Kyr wondered if Davi felt as confused as he did. He raised his eyebrows and waited for Aja’s explanation.
“When one can see as I do, there is very little difference between the past, present and future. It’s challenging to sort through it, and it would be very hard for you to understand. Think of this as circular logic—a equals b, b equals c, therefore a equals c. Circular. Today we can travel through space and time because the technology to do so was brought back to the past, yet we possess the technology today because knowing in the past allowed us to build it in the future. Does that help, Davi?”
“No.”
Kyr opened his eyes in time to catch the smile on Aja’s face.
“Welcome to my inner world,” she said.
“Go on.” Kyr closed his eyes again.
> “It took the people nearly forty years to build a fleet large enough for everyone, an entire generation of builders. They provisioned themselves with food, seeds, animals, building materials, evaporators, water purifiers, everything necessary for a new world.”

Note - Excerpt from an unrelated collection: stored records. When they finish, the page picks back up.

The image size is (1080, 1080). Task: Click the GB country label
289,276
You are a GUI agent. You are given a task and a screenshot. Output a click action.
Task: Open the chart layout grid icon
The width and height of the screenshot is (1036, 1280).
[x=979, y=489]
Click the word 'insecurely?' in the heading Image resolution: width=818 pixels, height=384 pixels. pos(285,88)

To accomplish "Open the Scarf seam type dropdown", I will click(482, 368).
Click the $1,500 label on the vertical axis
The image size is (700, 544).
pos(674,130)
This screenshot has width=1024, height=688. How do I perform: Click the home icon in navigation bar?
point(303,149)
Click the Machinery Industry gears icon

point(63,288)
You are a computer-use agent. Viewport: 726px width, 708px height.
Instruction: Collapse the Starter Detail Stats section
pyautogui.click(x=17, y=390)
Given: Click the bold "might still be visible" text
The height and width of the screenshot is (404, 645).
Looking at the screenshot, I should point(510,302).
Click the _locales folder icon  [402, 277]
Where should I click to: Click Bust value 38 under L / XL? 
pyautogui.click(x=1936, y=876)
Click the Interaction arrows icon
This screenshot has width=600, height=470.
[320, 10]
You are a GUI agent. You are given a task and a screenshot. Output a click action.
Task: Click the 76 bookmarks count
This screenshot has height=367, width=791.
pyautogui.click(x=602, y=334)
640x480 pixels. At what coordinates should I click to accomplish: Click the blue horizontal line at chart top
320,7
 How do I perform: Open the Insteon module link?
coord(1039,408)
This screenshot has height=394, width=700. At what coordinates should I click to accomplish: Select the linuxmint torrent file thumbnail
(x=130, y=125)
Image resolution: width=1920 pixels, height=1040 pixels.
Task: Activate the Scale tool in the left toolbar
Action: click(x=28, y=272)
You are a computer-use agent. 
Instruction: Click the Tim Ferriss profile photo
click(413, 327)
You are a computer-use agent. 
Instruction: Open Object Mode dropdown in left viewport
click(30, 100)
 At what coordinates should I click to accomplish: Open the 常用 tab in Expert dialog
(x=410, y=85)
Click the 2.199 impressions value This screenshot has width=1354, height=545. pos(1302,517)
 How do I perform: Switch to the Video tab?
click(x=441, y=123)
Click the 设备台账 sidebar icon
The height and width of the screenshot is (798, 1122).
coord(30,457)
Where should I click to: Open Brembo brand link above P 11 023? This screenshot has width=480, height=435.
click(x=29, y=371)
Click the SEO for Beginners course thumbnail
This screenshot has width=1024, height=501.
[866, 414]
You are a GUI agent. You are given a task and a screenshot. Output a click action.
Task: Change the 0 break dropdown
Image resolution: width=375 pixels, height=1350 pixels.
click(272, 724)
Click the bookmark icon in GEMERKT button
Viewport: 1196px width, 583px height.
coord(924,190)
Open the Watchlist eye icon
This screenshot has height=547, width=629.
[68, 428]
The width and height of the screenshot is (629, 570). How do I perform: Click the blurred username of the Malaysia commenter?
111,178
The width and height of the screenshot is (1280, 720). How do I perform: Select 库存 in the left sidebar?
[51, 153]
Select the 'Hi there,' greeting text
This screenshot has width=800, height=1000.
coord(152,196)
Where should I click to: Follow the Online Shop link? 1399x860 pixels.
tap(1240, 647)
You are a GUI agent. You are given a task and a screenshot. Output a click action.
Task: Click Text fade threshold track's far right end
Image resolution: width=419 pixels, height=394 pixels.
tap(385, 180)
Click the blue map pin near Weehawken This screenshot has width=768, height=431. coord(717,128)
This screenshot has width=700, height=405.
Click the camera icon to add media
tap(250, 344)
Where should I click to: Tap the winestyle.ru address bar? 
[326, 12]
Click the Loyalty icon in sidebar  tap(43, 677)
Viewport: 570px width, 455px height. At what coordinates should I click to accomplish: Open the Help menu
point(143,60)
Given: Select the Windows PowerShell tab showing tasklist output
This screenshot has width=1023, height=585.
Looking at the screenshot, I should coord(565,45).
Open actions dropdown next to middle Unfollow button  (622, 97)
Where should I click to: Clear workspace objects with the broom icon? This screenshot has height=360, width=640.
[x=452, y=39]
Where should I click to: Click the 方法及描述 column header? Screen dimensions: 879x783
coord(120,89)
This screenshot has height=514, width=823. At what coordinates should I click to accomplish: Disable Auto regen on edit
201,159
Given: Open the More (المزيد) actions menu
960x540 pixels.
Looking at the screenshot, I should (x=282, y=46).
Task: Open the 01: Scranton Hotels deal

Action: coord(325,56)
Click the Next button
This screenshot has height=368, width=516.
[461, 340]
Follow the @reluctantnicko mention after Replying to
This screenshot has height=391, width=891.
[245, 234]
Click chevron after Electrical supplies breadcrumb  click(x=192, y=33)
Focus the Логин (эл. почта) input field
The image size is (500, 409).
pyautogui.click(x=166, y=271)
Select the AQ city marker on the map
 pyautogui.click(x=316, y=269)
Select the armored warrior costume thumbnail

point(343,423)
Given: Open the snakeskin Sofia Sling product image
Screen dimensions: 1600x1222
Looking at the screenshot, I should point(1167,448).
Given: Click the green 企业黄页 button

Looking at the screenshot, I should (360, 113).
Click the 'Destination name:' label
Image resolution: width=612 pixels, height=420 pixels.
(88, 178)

“Like that old children’s story of Noah and his great floating ark,” said Davi.
“Yes, the story is similar. Eighty thousand people traveled to Alpha Centauri and colonized the planet we know as—”
“Persephone,” said Kyr.
“Yes, Persephone. From Persephone humans set out to explore the rest of the galaxy, women of the Blood leading the way. You’ve heard a portion of the true history from your mothers and grandmothers. It’s only over the past thirty years that the Coalition has attempted to rewrite the history books. Their goal is to minimize the contribution of women of the Blood. They feel secure in doing so as technology has advanced far enough that intergalactic travel is possible without female pilots.”
Kyr stretched and opened his eyes. “But travel is not as sure, and if your ability is any indication, it’s slower.”
“Yes, but as long as it is men doing the piloting and giving the commands, the Coalition doesn’t care,” replied Aja.
“But what you still haven’t told me how you know I will find a woman and have three children with her,” said Davi.
“Oh, Davi Fedd.” Aja laid her hand on his arm. “That’s easy. Your future surrounds you like the halo from a beacon star. I see a lovely woman in your future, with coppery hair and freckles and hips just made for popping out babies, provided we manage to keep you out of Bom’s reach.”
Davi tipped his chair back and grinned at her.
“I think the larger question is this,” interrupted Kyr, catching Aja’s eye. “How do we manage to keep you out of Bom’s reach?”
“Eir-Edan,” answered Aja. “But with a slight change in my original plans.”